Disciplinary Rule 2-101 (B) purports to ban advertising by attorneys, but in reality the rule discriminates between one type of commercial advertising and another type which is permitted by Disciplinary Rule 2-102(A) (6).
“(A) A lawyer or law firm shall not use professional cards, professional announcement cards, office signs, letterheads, telephone directory listings, law lists, legal directory listings, or similar professional notices or devices, except that the following may be used if they are in dignified form:
“(6) A listing in a reputable law list or legal directory giving brief biographical and other informative data. A law list or directory is not reputable if its management or contents are likely to be misleading or injurious to the public or to the profession. A law list is conclusively established to be reputable if it is certified by the American Bar Association as being in compliance with its rules and standards. The published data may include only the following: name, including name of law firm and names of professional associates; addresses and telephone numbers; one or more fields of law in which the lawyer or law firm concentrates; a statement that practice is limited to one or more fields of law; a statement that the lawyer or law firm specializes in a particular field of law or law practice but only if authorized under DR 2-105 (A) (4); date and place of birth; date and place of admission to the bar of state and federal courts; schools attended, with dates of graduation, degrees, and other scholastic distinctions; public or quasi-public offices; military service; posts *404of honor; legal authorships; legal teaching positions; memberships, offices, committee assignments, and section memberships in bar associations; memberships and offices in legal fraternities and legal societies; technical and professional associations and societies, foreign language ability; names and addresses of references, and, with their consent, names of clients regularly represented.”

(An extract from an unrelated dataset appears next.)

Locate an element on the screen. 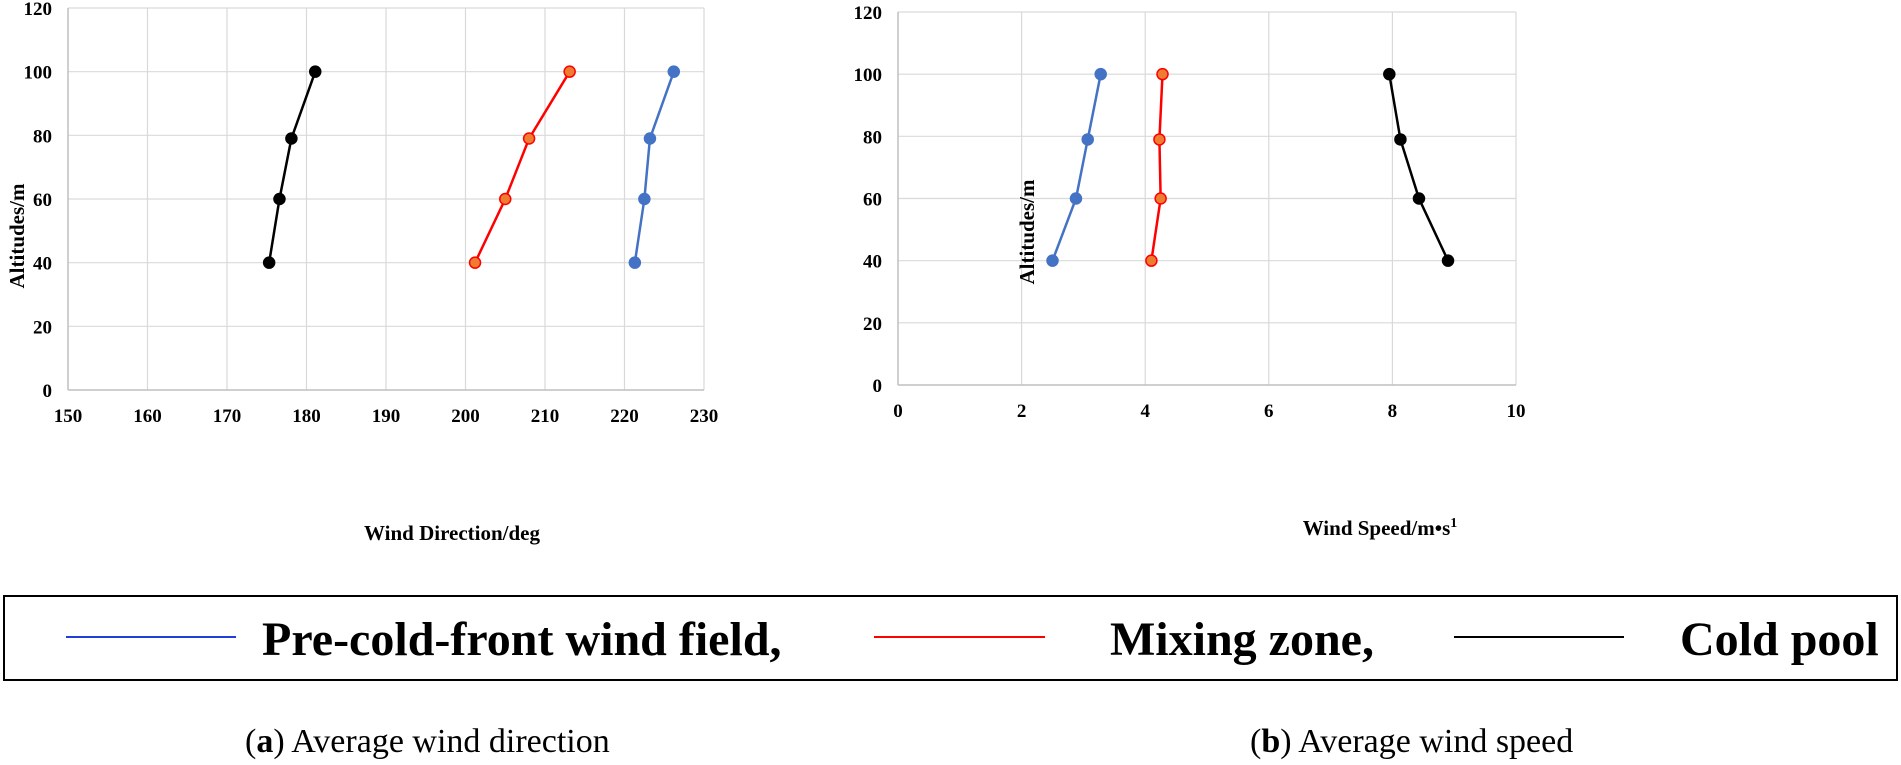 The image size is (1901, 765). caption-a: (a) Average wind direction is located at coordinates (428, 742).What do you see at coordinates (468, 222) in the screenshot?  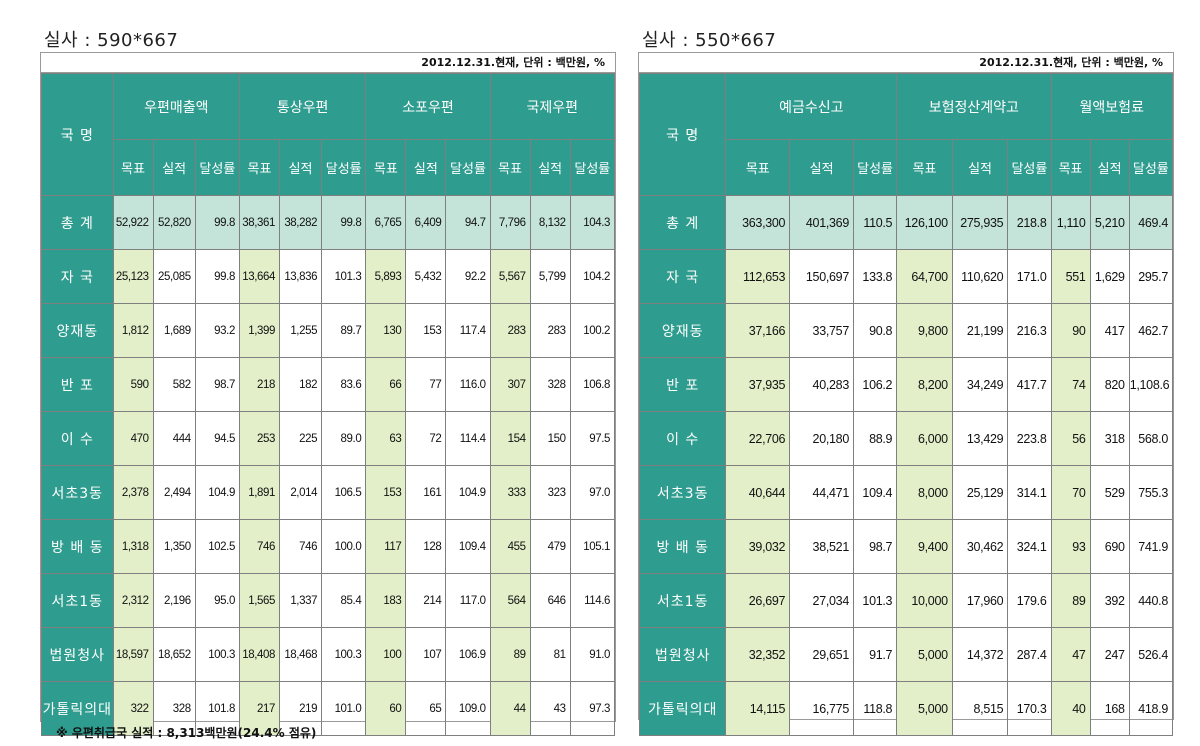 I see `rate-cell: 94.7` at bounding box center [468, 222].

By whatever name described the “reputable law list” is advertising. It strains reason to contend that listing a law firm’s clients is not a method of publicizing the success and expertise of the members of the firm in serving clients, especially well-known corporate enterprises. The discrimination between other commercial media and reputable law lists has no rational basis. It is true that law lists are generally directories furnished to subscribers who are lawyers and other special groups. The record in this case notes that some law lists appear in public libraries. If the information in such directories is not misleading or injurious to the public or to the profession, there appears to be no justifiable reason why such material cannot also be used in the commercial media generally.
In summary, the ban on advertising by attorneys contained in DR 2-101 (B) is contrary to national policy, is a denial of First Amendment rights, and violates the equal protection provision of the Fourteenth Amendment. This Court should forthrightly declare the rule unconstitutional. We can then attempt to write rules which provide for public access to information about attorneys. It may be that the information currently permitted to be published in “reputable law lists” is also suitable for the members of the public. In any event what we have now is defective. We need to create new guidelines which allow for broader dissemination of information to the public but at the same time protect them from misleading or deceptive statements.